Keadaan semacam itu sedemikian sering terjadi di tengah masyarakat tak terkecuali dunia pendidikan. Menimbulkan tanya, sungguh seburuk itukah potretnya? Liputan Spotlight DetikX edisi 24 Oktober 2022 mengupas tentang bisnis joki skripsi yang ternyata telah tumbuh bagaikan gurita. Kenakalan tak biasa bertaut ketidakmampuan yang berujung menjadi ketidakpatutan perbuatan oknum mahasiswa dalam kongsi joki skripsi.

Ternyata kisah kelam itu masih memiliki sisi mencekam yang lebih memalukan. Sajian hasil liputan investigasi Kompas seperti dimuat tanggal 10 dan 11 Februari 2023 laksana luka bernanah universitas kita. Betapa tidak, oknum dosen bahkan calon professor ternyata melakukan kejahatan yang serupa. Terlibat dalam praktik tercela perjokian karya ilmiah. Sebagian dari kita mungkin akan terhenyak dan berkata ini bencana! Tak heran jika sesudahnya bermuculan banyak perspektif yang mengupas persoalan itu dalam nada tak rela.
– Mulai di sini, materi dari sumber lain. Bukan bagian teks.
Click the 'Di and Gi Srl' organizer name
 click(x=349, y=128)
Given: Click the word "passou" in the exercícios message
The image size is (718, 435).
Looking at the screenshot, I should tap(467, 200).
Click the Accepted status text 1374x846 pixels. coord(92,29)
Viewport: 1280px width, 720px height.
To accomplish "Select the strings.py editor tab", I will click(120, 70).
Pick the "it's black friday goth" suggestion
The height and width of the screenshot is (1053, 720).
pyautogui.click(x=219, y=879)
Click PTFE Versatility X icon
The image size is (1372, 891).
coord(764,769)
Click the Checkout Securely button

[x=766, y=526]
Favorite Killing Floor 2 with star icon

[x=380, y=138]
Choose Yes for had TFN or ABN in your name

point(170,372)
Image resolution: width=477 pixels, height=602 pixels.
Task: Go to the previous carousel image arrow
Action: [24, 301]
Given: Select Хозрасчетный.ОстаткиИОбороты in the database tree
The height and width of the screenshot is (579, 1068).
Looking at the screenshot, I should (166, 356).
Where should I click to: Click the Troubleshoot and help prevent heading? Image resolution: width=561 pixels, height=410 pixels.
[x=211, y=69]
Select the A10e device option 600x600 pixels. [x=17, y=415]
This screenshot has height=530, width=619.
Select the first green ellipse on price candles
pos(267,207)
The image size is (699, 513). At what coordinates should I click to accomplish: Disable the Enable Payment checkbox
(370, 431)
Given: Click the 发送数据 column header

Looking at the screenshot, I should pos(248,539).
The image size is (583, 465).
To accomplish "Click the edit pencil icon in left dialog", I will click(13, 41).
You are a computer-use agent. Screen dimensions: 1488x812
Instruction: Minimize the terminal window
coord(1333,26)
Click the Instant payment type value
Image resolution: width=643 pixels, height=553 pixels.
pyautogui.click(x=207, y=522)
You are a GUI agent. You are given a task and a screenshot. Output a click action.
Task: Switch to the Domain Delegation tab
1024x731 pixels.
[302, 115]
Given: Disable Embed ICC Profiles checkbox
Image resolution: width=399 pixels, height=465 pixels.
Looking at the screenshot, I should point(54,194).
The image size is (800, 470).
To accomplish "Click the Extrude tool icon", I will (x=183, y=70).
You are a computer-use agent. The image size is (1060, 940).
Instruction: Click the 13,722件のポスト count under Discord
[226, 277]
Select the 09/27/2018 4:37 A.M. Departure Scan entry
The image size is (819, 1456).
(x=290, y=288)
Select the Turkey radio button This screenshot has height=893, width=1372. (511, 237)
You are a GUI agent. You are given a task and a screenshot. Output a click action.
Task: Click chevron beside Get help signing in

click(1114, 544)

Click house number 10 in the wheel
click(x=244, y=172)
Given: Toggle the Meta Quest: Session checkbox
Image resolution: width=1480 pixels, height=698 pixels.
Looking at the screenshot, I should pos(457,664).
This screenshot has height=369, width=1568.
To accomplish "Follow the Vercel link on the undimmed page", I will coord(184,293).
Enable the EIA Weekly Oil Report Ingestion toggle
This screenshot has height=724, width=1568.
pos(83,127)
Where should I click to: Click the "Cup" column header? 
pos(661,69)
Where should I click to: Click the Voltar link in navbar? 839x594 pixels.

Para insan akademik yang berhikmad dengan integritas penuh tentu merasa sangat dirugikan. Fakta liputan Kompas itu laksana sampah busuk yang ditumpahkan ke wajah. Nun di sisi berbeda, apakah oknum pelaku tindakan tercela itu memikirkan dampak buruk dari perbuatan mereka? Jelas tidak. Kejahatan semacam itu memang bukan barang baru. Nun tetap saja menimbulkan tanya. Mengapa dosen dan bahkan calon professor yang dipandang hormat dapat berbuat seculas itu?

Hasrat yang Tak Mengenal Jera

Rapuhnya moral dan integritas akademik dalam sistem inovasi universitas yang tidak kokoh adalah simpulnya. Menyisakan lubang peluang simbiosisme keculasan dan prilaku egois di satu sisi dengan kerakusan di sisi lain. Menggoda pribadi yang tidak mampu menghadirkan keunggulan berkarya. Tekanan pekerjaan dan hasrat untuk ternilai layak berayun selaras dengan mental koruptif. Itu kemudian beresonansi dengan para pemburu cuan di ceruk pasar terbuka. Maka bisnis predator itu lalu menyubur membentuk simpul Segitiga Bermuda Keculasan yang menghisap dengan nafas jahat.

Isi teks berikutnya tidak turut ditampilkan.